◆ Task instructions ◆
Please restate the data that follows word for word, with the pictures left out.

◆ Input for this task ◆

"""

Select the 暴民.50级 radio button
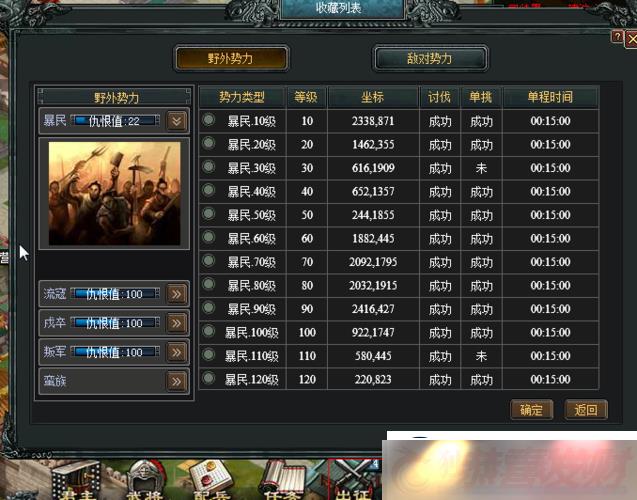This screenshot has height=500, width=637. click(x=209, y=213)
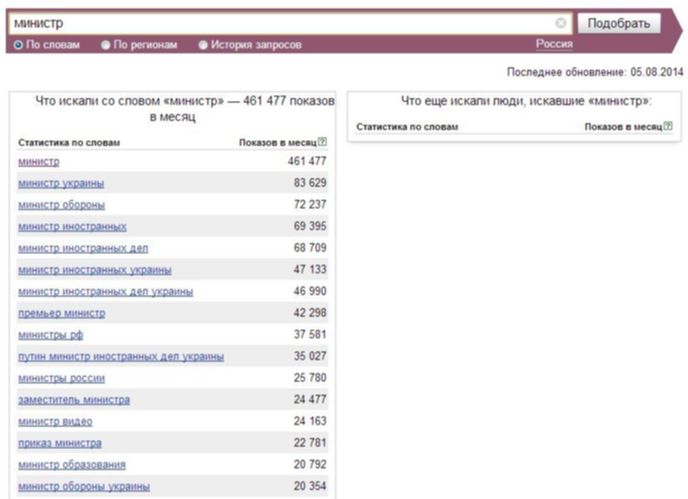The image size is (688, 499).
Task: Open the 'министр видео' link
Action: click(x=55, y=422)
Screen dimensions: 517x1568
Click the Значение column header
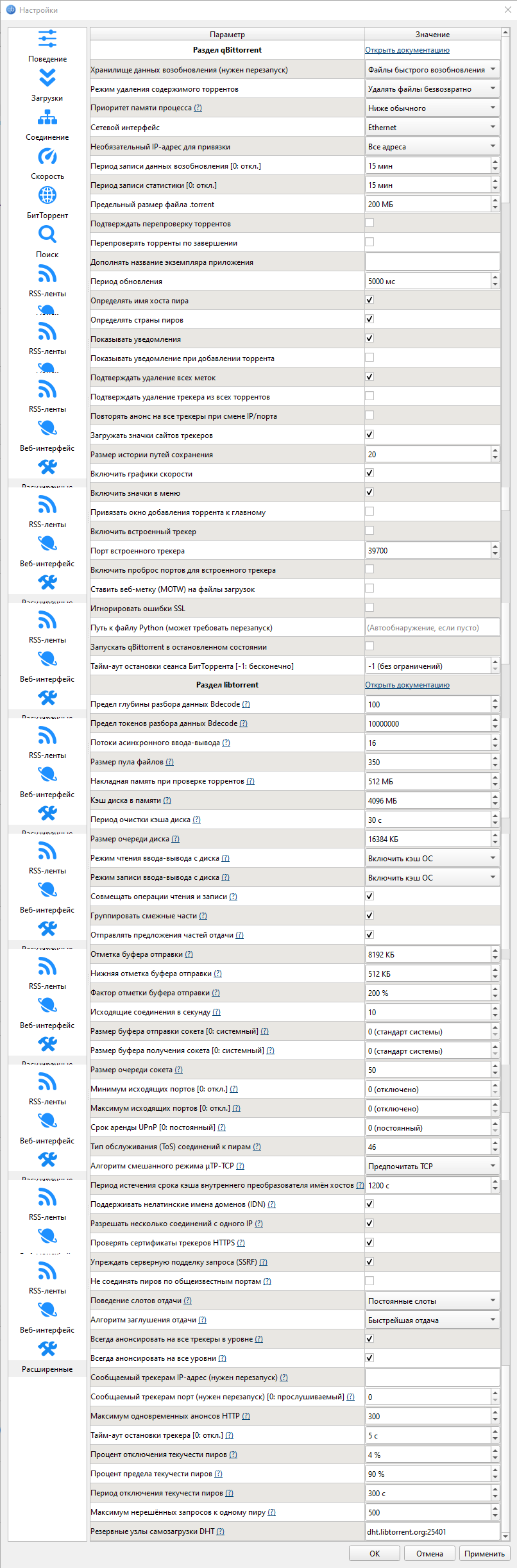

"""

◆ Response area ◆
Select the 暴民.50级 radio button
This screenshot has height=500, width=637. click(x=209, y=213)
The image size is (688, 499).
Task: Open the 'министр видео' link
Action: click(x=55, y=422)
Screen dimensions: 517x1568
Click the Значение column header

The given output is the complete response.